Goal >> Repeat the lines starting at the one that contains "You are a GUI" and ending at the one that contains "point(303,159)", both included, with the pictures left out of your answer.

Record set >>
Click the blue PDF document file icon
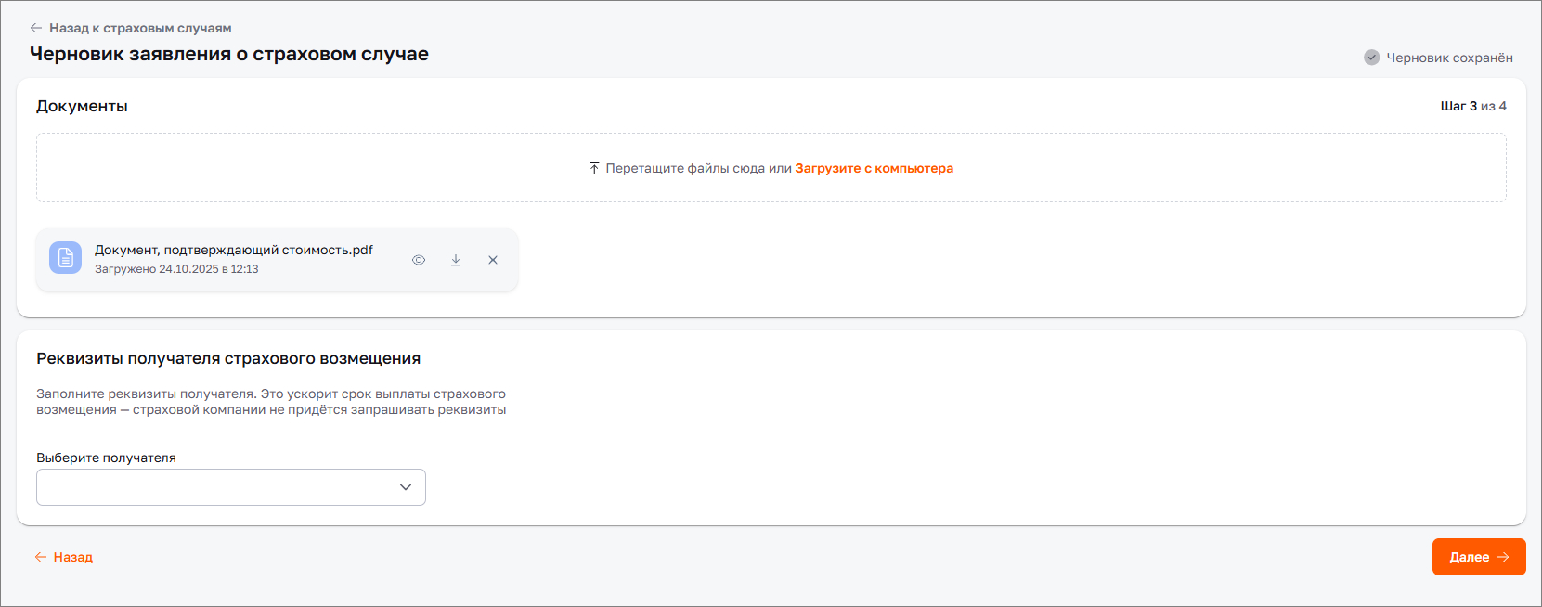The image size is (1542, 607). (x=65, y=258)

==

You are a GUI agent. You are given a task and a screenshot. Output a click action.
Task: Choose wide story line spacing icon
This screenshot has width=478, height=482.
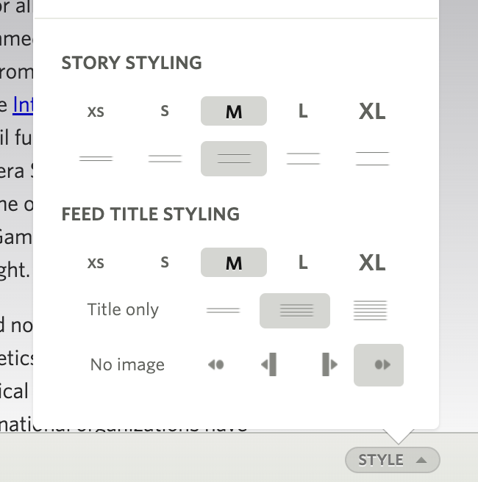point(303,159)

Answer in full >>
You are a GUI agent. You are given a task and a screenshot. Output a click action.
Task: Choose wide story line spacing icon
This screenshot has width=478, height=482.
point(303,159)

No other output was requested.